BOGOR, MAHATVA.ID – Beredarnya sebuah flyer ajakan “demo besar-besaran” yang berisi seruan provokatif untuk melakukan penyerangan terhadap aparat Brimob di wilayah Gunung Putri, Kabupaten Bogor, mendapat tanggapan tegas dari aparat kepolisian.

Kapolsek Gunung Putri, Kompol Aulia Robby Kartika, menegaskan bahwa flyer tersebut adalah informasi yang menyesatkan dan tidak dapat dipertanggungjawabkan. Ia meminta masyarakat untuk tidak mudah terprovokasi oleh ajakan yang berpotensi merugikan keamanan bersama.

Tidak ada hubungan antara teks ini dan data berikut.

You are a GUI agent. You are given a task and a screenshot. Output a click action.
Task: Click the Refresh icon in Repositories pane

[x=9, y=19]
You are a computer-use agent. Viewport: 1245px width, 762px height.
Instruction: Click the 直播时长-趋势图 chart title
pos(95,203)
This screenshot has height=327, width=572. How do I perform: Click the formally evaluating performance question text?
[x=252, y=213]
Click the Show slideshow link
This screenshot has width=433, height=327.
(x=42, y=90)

“Flyer itu jelas bersifat provokatif. Kami mengimbau masyarakat untuk tidak percaya begitu saja terhadap informasi yang sumber dan kebenarannya tidak jelas,” tegas Kompol Aulia, saat dikonfirmasi Mahatva.id Sabtu (30/8/2025).

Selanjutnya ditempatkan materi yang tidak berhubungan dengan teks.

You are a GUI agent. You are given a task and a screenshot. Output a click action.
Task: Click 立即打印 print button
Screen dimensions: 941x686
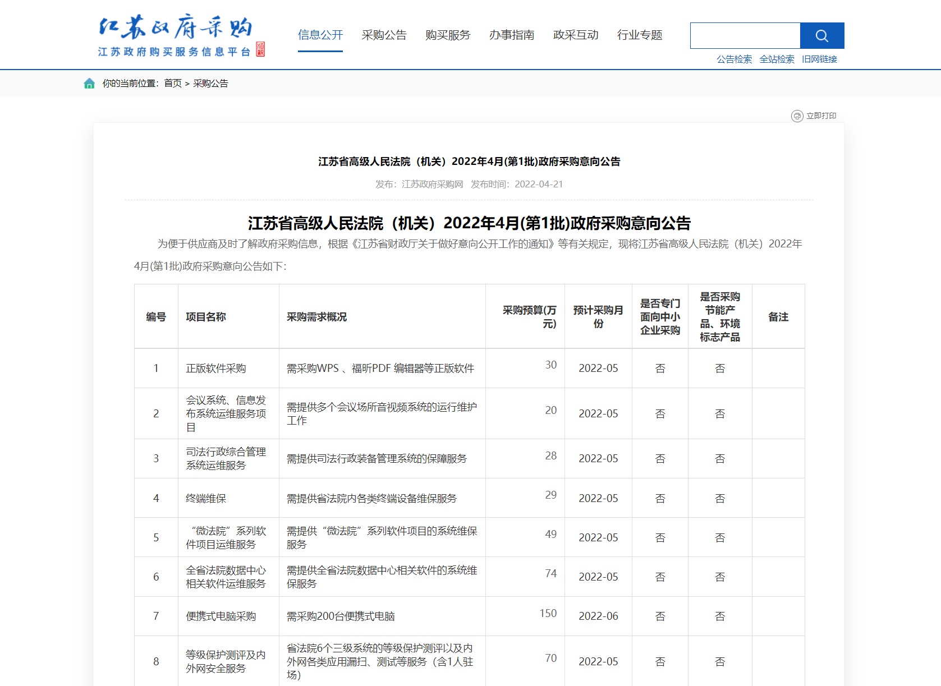click(821, 116)
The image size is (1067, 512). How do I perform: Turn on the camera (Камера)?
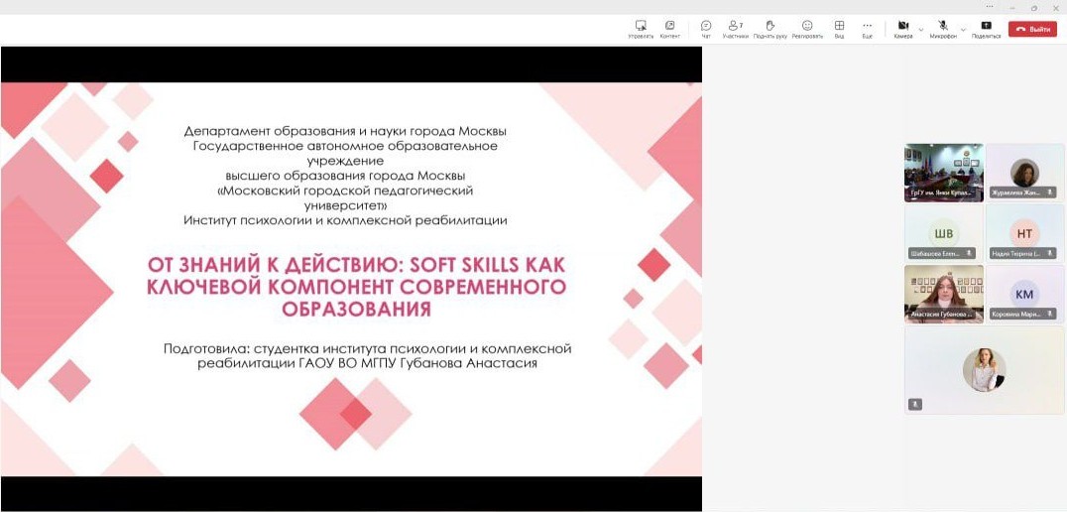coord(902,28)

Menurutnya, setiap tindakan kekerasan, penyerangan terhadap aparat, maupun perusakan fasilitas negara memiliki konsekuensi hukum yang berat. Pihaknya memastikan akan menindak tegas segala bentuk pelanggaran hukum yang dilakukan.

“Setiap aksi kekerasan akan ada konsekuensi hukumnya. Polri tidak akan segan menindak tegas sesuai aturan yang berlaku,” tulisnya dalam pesan whatsapp.

Lebih lanjut, Kapolsek mengajak seluruh elemen masyarakat, khususnya kalangan pemuda, pelajar, hingga komunitas ojek online (ojol) untuk tidak terlibat dalam kegiatan yang dapat merugikan diri sendiri, keluarga, maupun masyarakat luas.

Polsek Gunung Putri bersama Polres Bogor, TNI, dan didukung masyarakat setempat akan meningkatkan pengamanan wilayah, serta mengambil langkah preventif demi menjaga situasi tetap aman dan kondusif.

Kompol Aulia juga mengingatkan masyarakat agar lebih bijak dalam menggunakan media sosial dengan tidak menyebarkan konten provokatif semacam itu.

“Kami minta masyarakat melaporkan segera kepada pihak kepolisian apabila menemukan ajakan-ajakan serupa. Jangan ikut menyebarkan, apalagi terlibat,” imbuhnya.